This is economic madness when the UK faces its worst-ever peacetime fiscal crisis. Given the history of big government projects, the final cost could end up being closer to £40 billion or perhaps even more. One should also factor in the “deadweight” losses produced by the higher taxation needed to fund such a scheme, as well as the cost of the operating subsidies once the line opens. And all this expenditure would be focused on about one per cent of the UK’s passenger traffic, making the proposed scheme extremely poor value for money.
If high-speed rail makes no sense in Britain, then the economic case is even weaker in the United States. American cities tend to have low population densities and in most cases there are very long distances between them, making rail a highly unsuitable mode of passenger transport. Accordingly, Amtrak, which operates inter-city services, has required substantial ongoing government aid since its formation in 1971.
The fact that high-speed rail in America is not economically viable is implicitly recognised by its inclusion in President Obama’s mammoth Recovery and Reinvestment Act. The costs of construction and operation clearly cannot be covered by passenger fares. Instead, general taxpayers must bear the burden, starting with an $8 billion government down payment.

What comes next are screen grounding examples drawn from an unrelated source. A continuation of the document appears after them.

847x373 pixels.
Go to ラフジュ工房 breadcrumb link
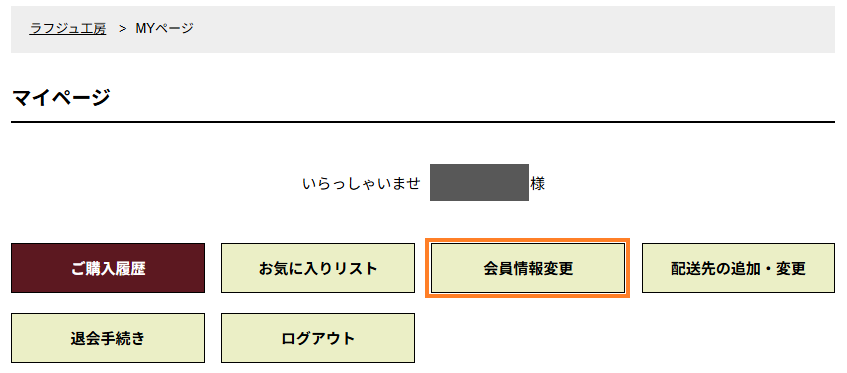pos(68,29)
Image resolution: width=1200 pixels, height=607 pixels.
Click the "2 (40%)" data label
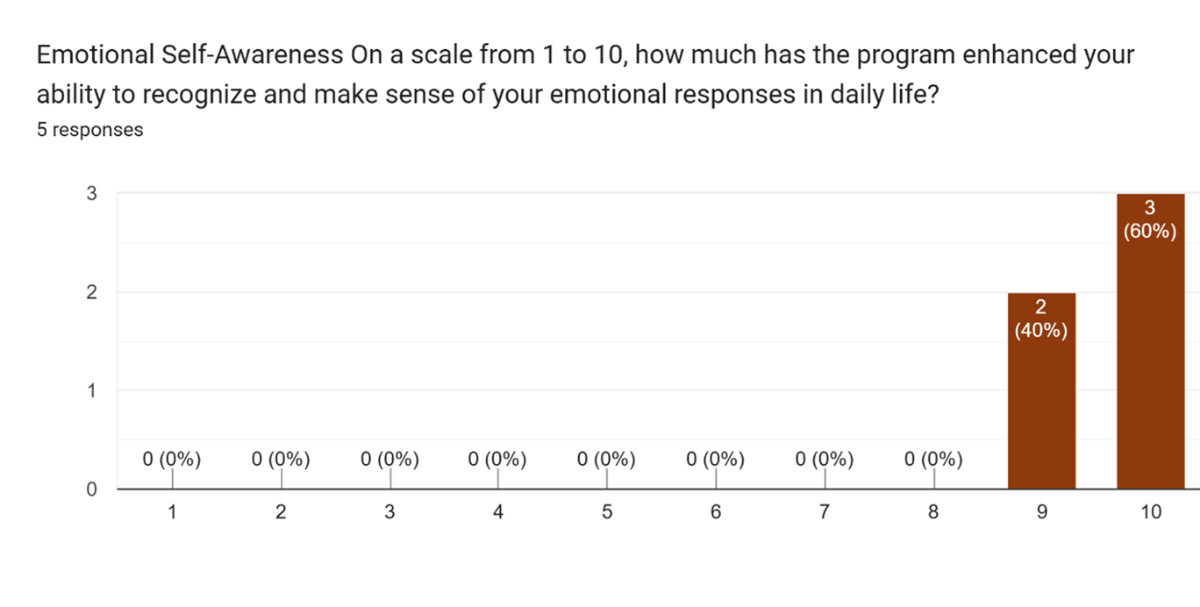(x=1041, y=319)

Accordingly, it seems highly likely that Obama’s support for high-speed rail is based on “pork-barrel” politics and rent-seeking behaviour rather than any genuine economic rationale. Concentrated interests such as local politicians and transport bureaucrats may gain a great deal from high-status grand-projets - at the very least they visibly demonstrate to voters success at obtaining resources from the Federal Government. The victims of government largesse, taxpayers, as a dispersed and fragmented interest group, find it almost impossible to organise in opposition.